Here’s the PromptDialog page Erik built during the session:

page 50100 "Prompt Dialog Test"
{
    PageType = PromptDialog;
    Extensible = false;
    Caption = 'Prompt Test';
    PromptMode = Prompt;
    SourceTable = Item;
    SourceTableTemporary = true;

    layout
    {
        area(Prompt)
        {
            field(P; P)
            {
                ShowCaption = false;
                MultiLine = true;
                ApplicationArea = All;
            }
        }
        area(Content)
        {
            part(Items; "Item SubList")
            {
                ApplicationArea = All;
            }
        }
    }
    actions
    {
        area(SystemActions)
        {
            systemaction(Generate)
            {
                Caption = 'Do something!';
                trigger OnAction()
                begin
                    c := '42';
                    Sleep(5000);
                end;
            }
        }
    }
    var
        P: Text;
        C: Text;
}

And the supporting subpage for displaying item data in the content area:

page 50101 "Item SubList"
{
    PageType = ListPart;
    SourceTable = Item;
    layout
    {
        area(Content)
        {
            repeater(Rep)
            {
                field("No."; Rec."No.")
                {
                    ApplicationArea = All;
                    ToolTip = 'Specifies the number of the involved entry or record, according to the specified number series.';
                }
                field("Net Change"; Rec."Net Change")
                {
                    ApplicationArea = All;
                    ToolTip = 'Specifies the value of the Net Change field.';
                }
                field(Description; Rec.Description)
                {
                    ApplicationArea = All;
                    ToolTip = 'Specifies what you are selling.';
                }
                field("Unit Cost"; Rec."Unit Cost")
                {
                    ApplicationArea = All;
                    ToolTip = 'Specifies the cost of one unit of the item or resource on the line.';
                }
                field("Unit Price"; Rec."Unit Price")
                {
                    ApplicationArea = All;
                    ToolTip = 'Specifies the price for one unit.';
                }
            }
        }
    }
}

How It Behaves in the Browser

When running the page in PromptDialog mode, here’s what Erik observed:

  1. The page opens with a Copilot-styled icon and a text input area (the Prompt area)
  2. You type your prompt and click the “Do something!” generate button
  3. The page transitions into a generating state with a nice animated progress indicator
  4. After the Sleep(5000) completes, the page switches to the Content view showing the result
  5. The user sees “Keep it” and “Discard” options
  6. There’s also a standard “AI generated content may be incorrect” disclaimer and links for Terms of Use and Learn More (though the links didn’t work in this preview environment)

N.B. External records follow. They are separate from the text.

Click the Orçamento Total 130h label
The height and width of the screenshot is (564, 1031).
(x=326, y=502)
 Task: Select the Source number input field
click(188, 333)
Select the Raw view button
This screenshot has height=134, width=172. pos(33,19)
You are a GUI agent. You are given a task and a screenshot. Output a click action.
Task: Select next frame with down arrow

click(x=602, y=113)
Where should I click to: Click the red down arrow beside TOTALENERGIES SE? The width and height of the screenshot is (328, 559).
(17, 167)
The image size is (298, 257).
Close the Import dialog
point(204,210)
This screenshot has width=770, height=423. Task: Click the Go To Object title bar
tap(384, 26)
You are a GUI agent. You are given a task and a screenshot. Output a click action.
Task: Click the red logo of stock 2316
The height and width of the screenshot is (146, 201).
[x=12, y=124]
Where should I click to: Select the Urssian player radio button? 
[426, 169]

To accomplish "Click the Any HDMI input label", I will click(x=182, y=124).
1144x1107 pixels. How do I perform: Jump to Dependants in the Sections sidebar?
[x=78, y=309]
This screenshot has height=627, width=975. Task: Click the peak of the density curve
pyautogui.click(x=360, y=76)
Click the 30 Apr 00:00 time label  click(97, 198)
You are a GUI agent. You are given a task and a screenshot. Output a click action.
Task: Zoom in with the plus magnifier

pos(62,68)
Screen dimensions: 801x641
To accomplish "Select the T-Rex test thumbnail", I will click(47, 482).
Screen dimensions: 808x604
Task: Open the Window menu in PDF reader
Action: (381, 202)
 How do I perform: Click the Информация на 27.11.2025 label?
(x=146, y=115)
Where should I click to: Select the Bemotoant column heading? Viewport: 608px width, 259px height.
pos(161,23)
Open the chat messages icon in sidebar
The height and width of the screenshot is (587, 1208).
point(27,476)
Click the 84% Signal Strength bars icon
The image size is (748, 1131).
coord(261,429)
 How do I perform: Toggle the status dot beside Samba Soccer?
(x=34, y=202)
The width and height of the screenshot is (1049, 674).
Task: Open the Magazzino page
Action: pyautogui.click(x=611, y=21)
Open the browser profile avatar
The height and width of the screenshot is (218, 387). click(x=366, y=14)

Erik added a Sleep(5000) call in the Generate action to simulate the delay of an actual AI call — and it produced a satisfying “really calculating” animation before revealing the answer: 42 (the answer to life, the universe, and everything).

Key Takeaways

  • The PromptDialog page type is only available from runtime 12.1 (BC 23.1) onwards — it will not work on 23.0
  • It must be non-extensible (Extensible = false)
  • It’s clearly designed with Copilot/AI interactions in mind — the UI includes Copilot branding, AI disclaimers, and a prompt-generate-review workflow
  • The page uses special layout areas (Prompt and Content) and system actions instead of regular actions
  • Repeaters are not allowed directly in the Content area — use a ListPart subpage instead
  • If you use a source table, it must be temporary, and it can track multiple suggestion iterations for a history control
  • At the time of recording, there was no official documentation — Erik pieced everything together from the BC Tech GitHub repository’s item substitution demo

This is a very purpose-built page type, clearly tailored for the Copilot experience. Whether it can be repurposed for non-AI scenarios remains to be seen, but the tight constraints (non-extensible, specific layout areas, AI disclaimers) suggest Microsoft designed it with a very specific use case in mind.